Repeat exactly, please, the lines that begin at the start of the listing and end at the line holding "About Us (305, 150)".

Records for the task:
++++++++++

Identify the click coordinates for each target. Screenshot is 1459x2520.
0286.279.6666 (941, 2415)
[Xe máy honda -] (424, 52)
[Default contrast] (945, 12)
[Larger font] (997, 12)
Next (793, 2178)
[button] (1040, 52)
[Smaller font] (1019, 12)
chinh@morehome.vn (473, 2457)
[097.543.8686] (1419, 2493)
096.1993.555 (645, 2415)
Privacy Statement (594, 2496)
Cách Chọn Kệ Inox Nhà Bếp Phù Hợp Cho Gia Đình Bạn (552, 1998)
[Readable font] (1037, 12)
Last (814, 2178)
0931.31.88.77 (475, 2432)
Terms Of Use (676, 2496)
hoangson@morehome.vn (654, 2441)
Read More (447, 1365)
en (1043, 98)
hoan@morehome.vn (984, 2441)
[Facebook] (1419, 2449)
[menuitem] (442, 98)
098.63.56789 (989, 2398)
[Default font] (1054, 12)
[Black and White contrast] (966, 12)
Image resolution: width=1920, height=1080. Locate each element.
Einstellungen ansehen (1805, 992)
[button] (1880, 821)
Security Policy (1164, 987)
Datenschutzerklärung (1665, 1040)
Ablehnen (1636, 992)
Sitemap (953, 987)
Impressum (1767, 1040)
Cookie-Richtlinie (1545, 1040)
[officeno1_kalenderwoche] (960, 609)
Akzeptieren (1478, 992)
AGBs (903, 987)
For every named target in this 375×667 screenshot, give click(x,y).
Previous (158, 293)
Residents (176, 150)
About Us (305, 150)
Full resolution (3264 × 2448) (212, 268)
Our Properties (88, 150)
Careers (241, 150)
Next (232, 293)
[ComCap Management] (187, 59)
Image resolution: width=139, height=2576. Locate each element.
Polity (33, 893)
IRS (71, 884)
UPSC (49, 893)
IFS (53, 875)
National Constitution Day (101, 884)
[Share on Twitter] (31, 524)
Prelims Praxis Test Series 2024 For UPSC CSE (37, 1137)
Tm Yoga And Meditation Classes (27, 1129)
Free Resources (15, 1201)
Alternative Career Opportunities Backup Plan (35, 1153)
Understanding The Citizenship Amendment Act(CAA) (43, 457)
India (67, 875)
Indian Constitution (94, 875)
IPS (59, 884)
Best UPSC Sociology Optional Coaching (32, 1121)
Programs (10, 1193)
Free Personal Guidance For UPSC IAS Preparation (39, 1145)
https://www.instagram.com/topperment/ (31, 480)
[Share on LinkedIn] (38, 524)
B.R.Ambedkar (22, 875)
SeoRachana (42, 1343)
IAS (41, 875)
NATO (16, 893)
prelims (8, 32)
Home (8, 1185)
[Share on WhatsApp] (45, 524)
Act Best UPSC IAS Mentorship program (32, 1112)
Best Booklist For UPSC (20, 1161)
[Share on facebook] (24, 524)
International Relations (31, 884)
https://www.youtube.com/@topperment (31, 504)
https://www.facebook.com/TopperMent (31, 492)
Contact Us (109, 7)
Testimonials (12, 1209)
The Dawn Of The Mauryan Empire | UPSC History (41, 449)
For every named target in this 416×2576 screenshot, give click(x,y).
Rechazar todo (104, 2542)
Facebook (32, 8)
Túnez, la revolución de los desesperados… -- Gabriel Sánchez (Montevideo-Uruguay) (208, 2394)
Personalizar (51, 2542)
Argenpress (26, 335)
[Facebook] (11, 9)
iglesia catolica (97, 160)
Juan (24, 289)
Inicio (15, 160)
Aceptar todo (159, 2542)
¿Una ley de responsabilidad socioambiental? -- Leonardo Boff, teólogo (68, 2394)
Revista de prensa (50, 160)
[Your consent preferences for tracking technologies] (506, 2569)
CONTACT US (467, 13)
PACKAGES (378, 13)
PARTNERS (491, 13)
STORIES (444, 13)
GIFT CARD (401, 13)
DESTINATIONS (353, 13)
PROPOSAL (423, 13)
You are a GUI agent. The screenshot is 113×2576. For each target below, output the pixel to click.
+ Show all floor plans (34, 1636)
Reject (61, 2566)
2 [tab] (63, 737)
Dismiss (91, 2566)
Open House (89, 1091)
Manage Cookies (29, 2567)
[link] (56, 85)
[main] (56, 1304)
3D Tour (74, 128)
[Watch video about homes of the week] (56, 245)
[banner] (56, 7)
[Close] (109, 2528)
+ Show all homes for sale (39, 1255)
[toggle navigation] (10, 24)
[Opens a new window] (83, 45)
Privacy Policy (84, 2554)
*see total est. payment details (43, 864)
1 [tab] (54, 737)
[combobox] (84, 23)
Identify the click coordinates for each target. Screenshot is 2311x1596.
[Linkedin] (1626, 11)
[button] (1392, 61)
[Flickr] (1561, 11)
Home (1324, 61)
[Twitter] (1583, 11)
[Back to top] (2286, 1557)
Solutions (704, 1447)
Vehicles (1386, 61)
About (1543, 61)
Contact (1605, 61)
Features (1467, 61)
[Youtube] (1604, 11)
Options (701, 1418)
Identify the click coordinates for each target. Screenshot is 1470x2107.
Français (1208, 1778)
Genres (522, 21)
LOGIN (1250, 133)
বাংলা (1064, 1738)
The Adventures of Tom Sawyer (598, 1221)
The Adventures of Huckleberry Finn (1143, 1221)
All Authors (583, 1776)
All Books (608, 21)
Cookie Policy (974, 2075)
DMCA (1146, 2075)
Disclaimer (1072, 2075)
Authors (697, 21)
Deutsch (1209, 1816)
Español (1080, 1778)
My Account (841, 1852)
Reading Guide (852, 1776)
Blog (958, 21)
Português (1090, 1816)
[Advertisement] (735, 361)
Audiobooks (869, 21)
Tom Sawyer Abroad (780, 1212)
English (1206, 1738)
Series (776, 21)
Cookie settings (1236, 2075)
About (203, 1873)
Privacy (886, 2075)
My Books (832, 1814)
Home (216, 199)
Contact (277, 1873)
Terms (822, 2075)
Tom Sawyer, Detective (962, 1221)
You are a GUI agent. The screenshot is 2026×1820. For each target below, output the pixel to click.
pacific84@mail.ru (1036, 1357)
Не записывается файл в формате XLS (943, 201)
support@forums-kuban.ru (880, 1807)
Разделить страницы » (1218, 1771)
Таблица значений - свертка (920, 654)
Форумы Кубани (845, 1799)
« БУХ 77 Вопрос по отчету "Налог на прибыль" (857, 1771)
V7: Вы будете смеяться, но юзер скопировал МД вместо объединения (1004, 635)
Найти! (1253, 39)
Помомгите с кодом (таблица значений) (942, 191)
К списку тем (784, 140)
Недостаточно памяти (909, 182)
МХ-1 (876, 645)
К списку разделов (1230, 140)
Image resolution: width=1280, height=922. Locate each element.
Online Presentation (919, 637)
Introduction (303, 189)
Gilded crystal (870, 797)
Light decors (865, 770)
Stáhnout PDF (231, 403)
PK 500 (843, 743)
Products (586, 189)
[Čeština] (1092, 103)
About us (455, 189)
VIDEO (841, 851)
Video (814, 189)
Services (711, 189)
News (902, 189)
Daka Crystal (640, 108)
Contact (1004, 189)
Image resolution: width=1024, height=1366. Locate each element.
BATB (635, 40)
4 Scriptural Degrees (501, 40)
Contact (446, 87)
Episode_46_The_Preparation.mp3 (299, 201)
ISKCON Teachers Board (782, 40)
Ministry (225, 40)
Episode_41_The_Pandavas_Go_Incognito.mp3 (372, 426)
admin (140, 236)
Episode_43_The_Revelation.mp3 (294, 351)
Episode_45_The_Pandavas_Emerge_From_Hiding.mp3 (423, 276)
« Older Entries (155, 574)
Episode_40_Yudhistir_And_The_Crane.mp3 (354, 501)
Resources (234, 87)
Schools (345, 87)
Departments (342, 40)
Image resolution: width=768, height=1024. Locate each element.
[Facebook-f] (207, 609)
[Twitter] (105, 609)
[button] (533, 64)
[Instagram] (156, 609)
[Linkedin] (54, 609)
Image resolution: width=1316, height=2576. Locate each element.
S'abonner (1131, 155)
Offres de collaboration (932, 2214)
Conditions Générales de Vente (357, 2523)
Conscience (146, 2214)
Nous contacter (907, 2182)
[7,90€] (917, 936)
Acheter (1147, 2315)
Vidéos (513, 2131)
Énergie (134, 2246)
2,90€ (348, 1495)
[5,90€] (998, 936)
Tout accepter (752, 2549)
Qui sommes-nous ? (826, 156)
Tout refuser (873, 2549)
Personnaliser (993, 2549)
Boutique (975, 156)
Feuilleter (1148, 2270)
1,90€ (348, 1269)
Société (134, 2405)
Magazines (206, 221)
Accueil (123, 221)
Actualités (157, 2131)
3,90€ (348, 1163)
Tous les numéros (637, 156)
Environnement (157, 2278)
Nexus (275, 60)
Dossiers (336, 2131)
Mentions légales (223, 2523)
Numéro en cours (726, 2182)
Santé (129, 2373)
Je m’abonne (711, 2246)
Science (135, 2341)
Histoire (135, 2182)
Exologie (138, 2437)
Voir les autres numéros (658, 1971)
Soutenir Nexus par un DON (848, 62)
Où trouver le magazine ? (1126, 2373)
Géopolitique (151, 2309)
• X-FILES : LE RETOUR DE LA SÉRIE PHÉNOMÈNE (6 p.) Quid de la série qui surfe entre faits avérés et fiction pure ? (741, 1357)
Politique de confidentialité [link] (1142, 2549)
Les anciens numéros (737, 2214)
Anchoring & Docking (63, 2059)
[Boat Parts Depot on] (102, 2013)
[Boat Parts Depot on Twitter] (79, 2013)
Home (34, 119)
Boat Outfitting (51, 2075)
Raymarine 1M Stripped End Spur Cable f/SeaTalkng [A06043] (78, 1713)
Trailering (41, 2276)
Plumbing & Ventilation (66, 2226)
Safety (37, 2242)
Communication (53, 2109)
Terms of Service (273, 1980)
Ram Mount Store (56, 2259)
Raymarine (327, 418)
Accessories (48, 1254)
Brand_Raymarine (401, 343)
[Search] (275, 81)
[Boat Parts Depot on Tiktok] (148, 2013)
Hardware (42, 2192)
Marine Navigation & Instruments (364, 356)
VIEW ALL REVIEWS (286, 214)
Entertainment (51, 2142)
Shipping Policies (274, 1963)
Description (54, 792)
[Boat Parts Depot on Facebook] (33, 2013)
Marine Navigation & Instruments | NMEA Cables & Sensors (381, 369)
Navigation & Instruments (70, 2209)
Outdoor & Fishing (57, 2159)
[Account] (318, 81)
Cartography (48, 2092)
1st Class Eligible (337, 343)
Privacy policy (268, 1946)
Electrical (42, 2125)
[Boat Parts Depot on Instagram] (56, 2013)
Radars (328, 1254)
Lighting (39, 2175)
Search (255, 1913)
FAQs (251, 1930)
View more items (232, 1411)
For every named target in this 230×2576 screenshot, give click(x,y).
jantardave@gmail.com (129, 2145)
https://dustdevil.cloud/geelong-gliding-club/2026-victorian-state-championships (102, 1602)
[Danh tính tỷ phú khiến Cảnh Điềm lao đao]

++++++++++

Answer to this problem:
Identify the click coordinates for each target. Screenshot is 1459x2520.
0286.279.6666 (941, 2415)
[Xe máy honda -] (424, 52)
[Default contrast] (945, 12)
[Larger font] (997, 12)
Next (793, 2178)
[button] (1040, 52)
[Smaller font] (1019, 12)
chinh@morehome.vn (473, 2457)
[097.543.8686] (1419, 2493)
096.1993.555 (645, 2415)
Privacy Statement (594, 2496)
Cách Chọn Kệ Inox Nhà Bếp Phù Hợp Cho Gia Đình Bạn (552, 1998)
[Readable font] (1037, 12)
Last (814, 2178)
0931.31.88.77 (475, 2432)
Terms Of Use (676, 2496)
hoangson@morehome.vn (654, 2441)
Read More (447, 1365)
en (1043, 98)
hoan@morehome.vn (984, 2441)
[Facebook] (1419, 2449)
[menuitem] (442, 98)
098.63.56789 (989, 2398)
[Default font] (1054, 12)
[Black and White contrast] (966, 12)
Image resolution: width=1920, height=1080. Locate each element.
Einstellungen ansehen (1805, 992)
[button] (1880, 821)
Security Policy (1164, 987)
Datenschutzerklärung (1665, 1040)
Ablehnen (1636, 992)
Sitemap (953, 987)
Impressum (1767, 1040)
Cookie-Richtlinie (1545, 1040)
[officeno1_kalenderwoche] (960, 609)
Akzeptieren (1478, 992)
AGBs (903, 987)
For every named target in this 375×667 screenshot, give click(x,y).
Previous (158, 293)
Residents (176, 150)
About Us (305, 150)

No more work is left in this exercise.